Tuesday, October 19, 2010

Dying for Love


She held his gaze for as long as she could stand the intensity of it, then lowered her head and stared at the book cover. “Is the ending sad?”
“Very”.
Ella felt the heat of his gaze on the crown of her head. She felt the pressure of the walls, which seemed to be closing in, and the weight of air against her skin where it was exposed. Her throat became painfully tight.
In a low voice he said, “Even knowing the ending was sad, I wouldn’t have deprived myself the beauty of the story. Would you?”
      An excerpt from the book Rainwater by  Sandra Brown





One of the reasons that I never watched the movie Titanic was that I already knew exactly how the movie would end. I mean, who didn’t? Everyone knows the ending of the movie, as well as the real life story. The ship sinks. ‘Titanic’ became symbolic with ‘big, hulking, utter failure’ when it sunk on its maiden voyage. So when talking to a good friend of mine about the movie, and she goes on and on about how why there was only one door, why Jack couldn't be saved, I looked at her as if she had two heads. What was she talking about?

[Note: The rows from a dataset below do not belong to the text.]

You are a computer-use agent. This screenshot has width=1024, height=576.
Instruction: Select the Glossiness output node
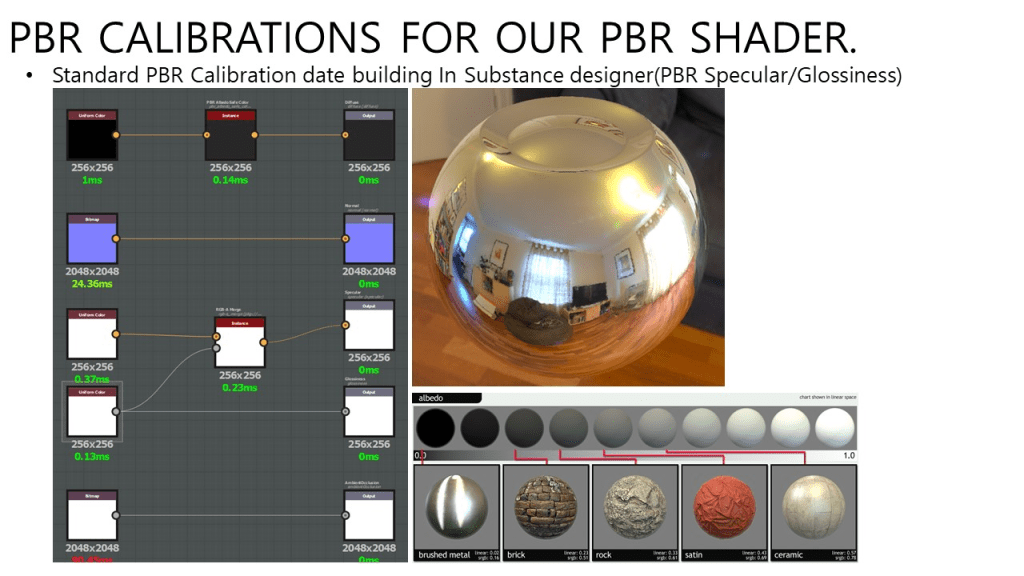[369, 411]
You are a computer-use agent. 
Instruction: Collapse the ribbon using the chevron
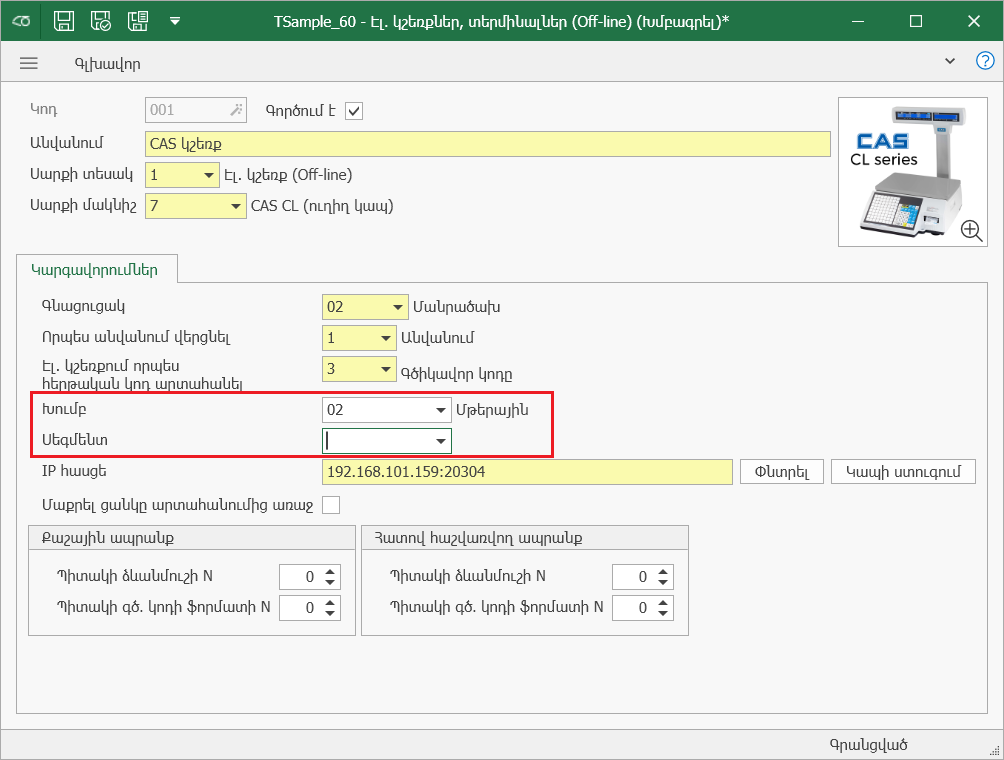click(950, 62)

The ship sinks. The end. What Jack? What Rose?

Theatrics and fictional script writing aside, such is often the case with relationships that we know will not stand the test of time, not because of over analytically driven fears, but because of either foreseen or unforeseen circumstance. In the case of Jack and Rose, unexpected elements prevented their relationship from seeking its true potential. In the story I quote above, the main character falls in love with one of her boarders, for varying reasons, and sticks with him, even though she knows that he is dying of a terminal illness.


In the book I quote above, David Rainwater, a boarder in Ella Barron's boarding house in Texas during the Great Depression, comes to her with only mere months to live, a terminal illness (we realize later on that it is stomach cancer) shortening his life expectancy. The two eventually fall in love, despite Ella's hesitation based on David's condition. I rarely do romantic novels but I love historical fiction. Rainwater set me up, in  a way. I was expecting historical fiction - I got that and romance, but more important, a testament to endurance, strength, and true love. Rainwater encourages the living of life, despite knowing the potential negative outcomes, in this case, imminent death. 

Which brings me to this: could you do it? I mean, of course, it’s true; we all have to die sometime. But if you know that they’re dying? Could you continue on?  Or would the experience be too much for you to handle? I think that most people’s relationship fears stem from letting go and truly experiencing love – the good, the bad, and the ugly. Think about it – when a person talks about why they don’t want to be in a relationship, the number one reason is the fear of being hurt. However, if your significant other were going to die, and you knew this, it doubles the hurt factor.

But is it worth it? Perhaps the question you need to ask yourself is whether or not the experience, the love itself, is more important than the outcome. Are you willing to go through hurt in order to experience love?
So I ask you - could you see yourself pursuing a relationship with someone, knowing that they truly may not be here tomorrow?